| WHAT TO DO |
If a line holds the word "target", copy it from the entries.

| EXERCISE DATA |
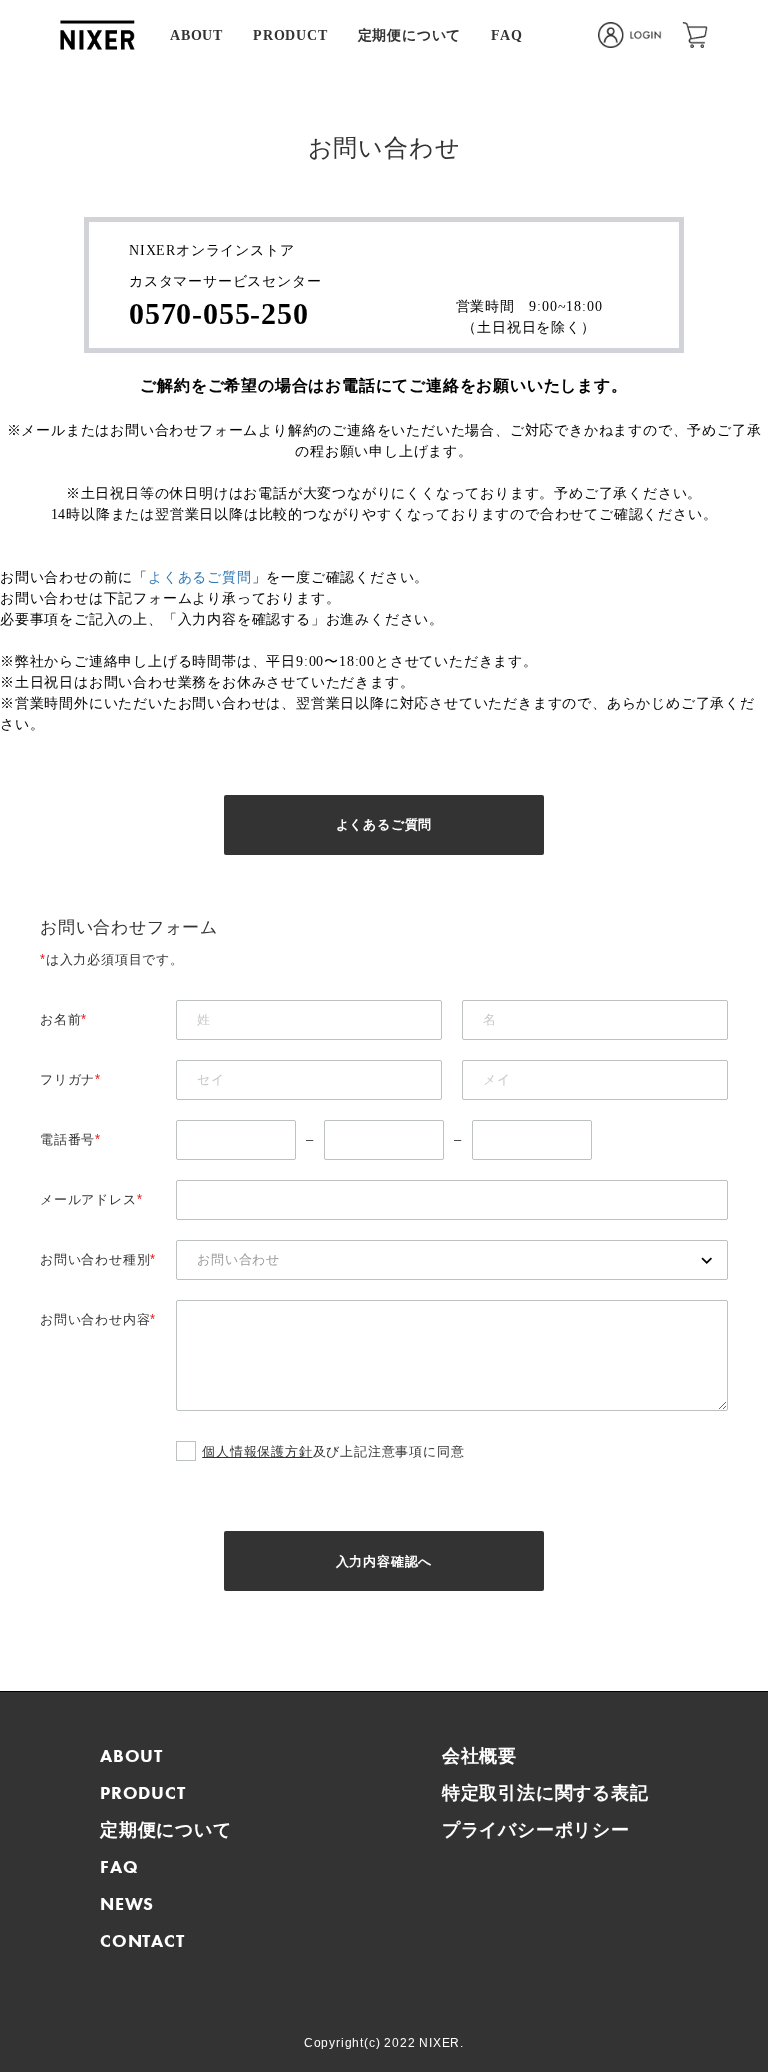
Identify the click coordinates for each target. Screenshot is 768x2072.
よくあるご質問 (200, 577)
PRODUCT (290, 35)
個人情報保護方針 (257, 1451)
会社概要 (479, 1755)
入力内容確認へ (384, 1561)
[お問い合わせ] (452, 1260)
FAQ (506, 35)
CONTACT (142, 1940)
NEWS (127, 1903)
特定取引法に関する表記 (545, 1792)
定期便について (410, 35)
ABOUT (196, 35)
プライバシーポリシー (536, 1829)
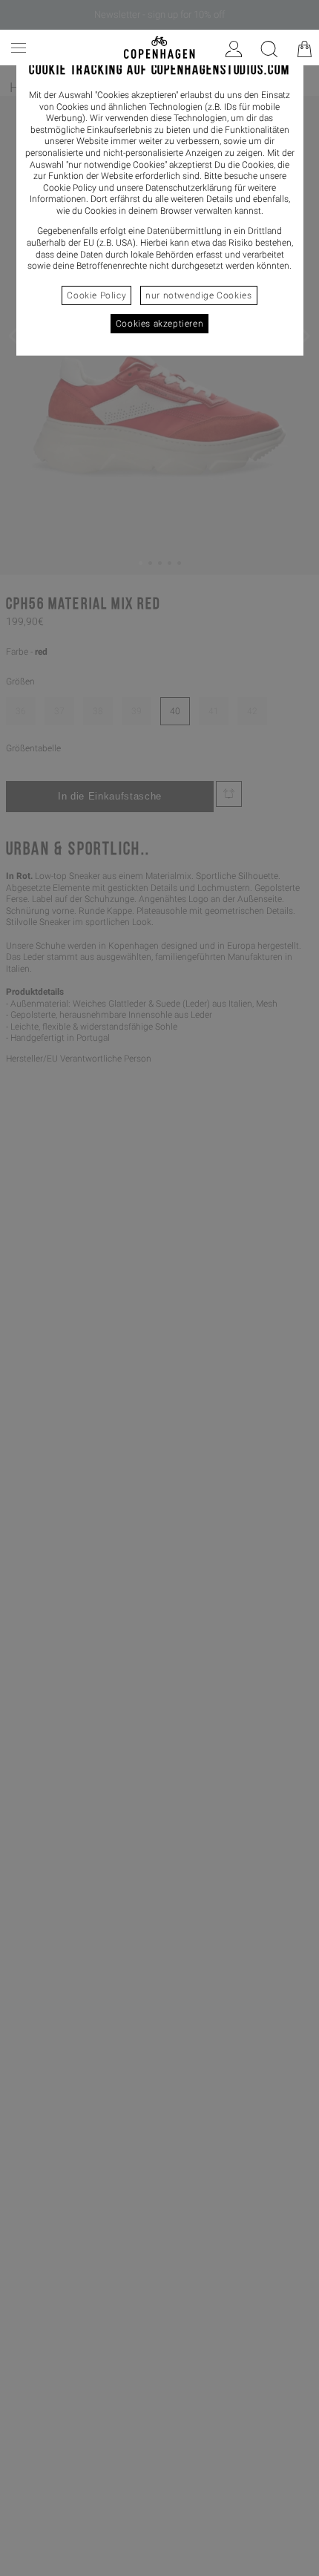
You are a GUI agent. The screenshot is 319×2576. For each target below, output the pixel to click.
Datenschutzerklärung (188, 188)
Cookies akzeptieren (159, 323)
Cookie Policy (96, 295)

| WORKED SOLUTION |
Identify the click coordinates for each target. Screenshot is 768x2072.
You are a GUI agent. The screenshot is 319×2576. For each target below, output the pixel to click.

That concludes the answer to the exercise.